Deploying OpenClaw in Kubernetes

Deploying OpenClaw in Kubernetes
A few weeks ago our team decided to give OpenClaw a proper run. Not just a quick test on someone's laptop, but a shared instance the whole team could rely on day to day. My first instinct was to grab a cheap VM somewhere, run docker compose up, and call it done. Simple enough.
Then I remembered we already had a small Kubernetes cluster humming along on Hetzner, handling a handful of internal services. Paying for yet another VM felt wasteful when there were spare resources sitting right there. So I figured: why not drop OpenClaw onto the cluster we already maintain?
This article is exactly that—everything I learned while getting OpenClaw running on Kubernetes, laid out step by step so you can skip the head-scratching.
# # #
# [TO BE DONE]
**A.** Which named technologies, tools, and hosting providers appear in the OpenClaw article? List them all.
**B.** How would you condense the paragraph of the OpenClaw article beginning "Then I remembered" into a shorter version that keeps its main facts?
**C.** Return the passage of the OpenClaw article starting with "This article is" and going on through "skip the head-scratching.", copied word for word.
The material has nothing to do with the OpenClaw article.

# [DATA EXCERPT]
# # #
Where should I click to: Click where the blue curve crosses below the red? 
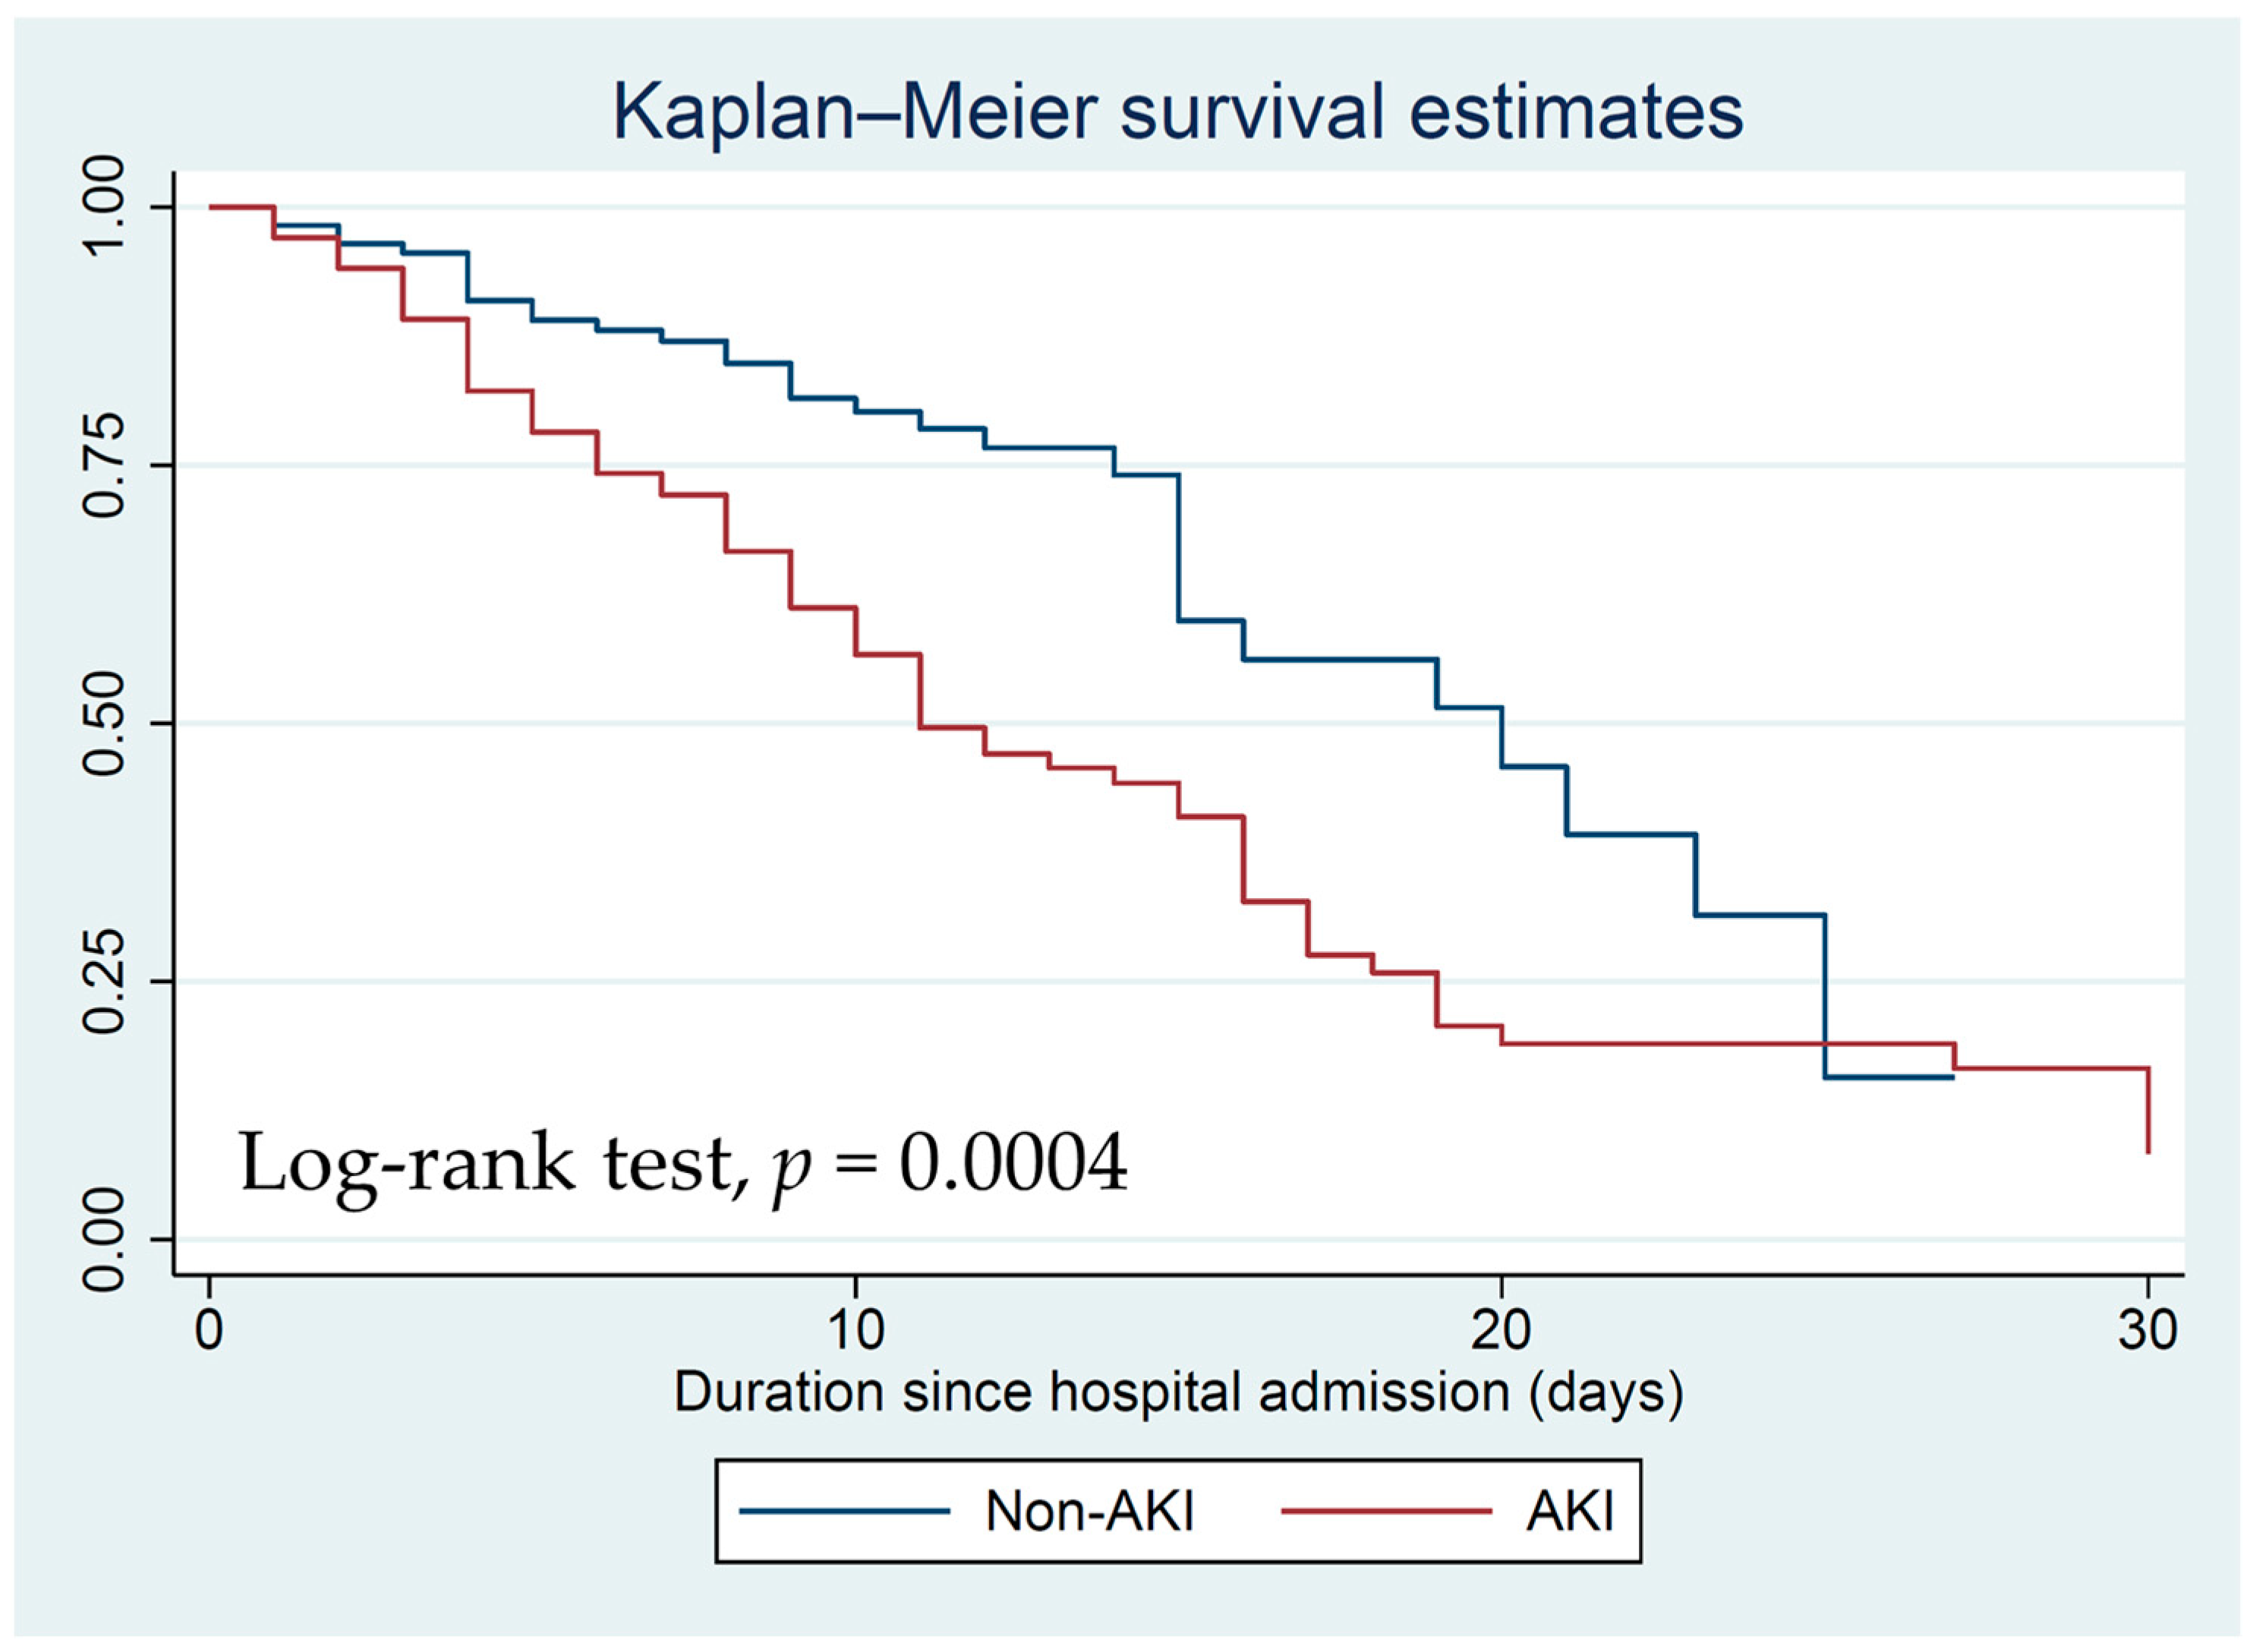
# # #
# [SOLUTIONS TO THE EXERCISE]
**A.** OpenClaw, Kubernetes, Hetzner, docker compose

**B.** The team already ran a small Kubernetes cluster on Hetzner for a few internal services. Rather than pay for another VM, the author chose to put OpenClaw on that cluster's spare resources.

**C.**
This article is exactly that—everything I learned while getting OpenClaw running on Kubernetes, laid out step by step so you can skip the head-scratching.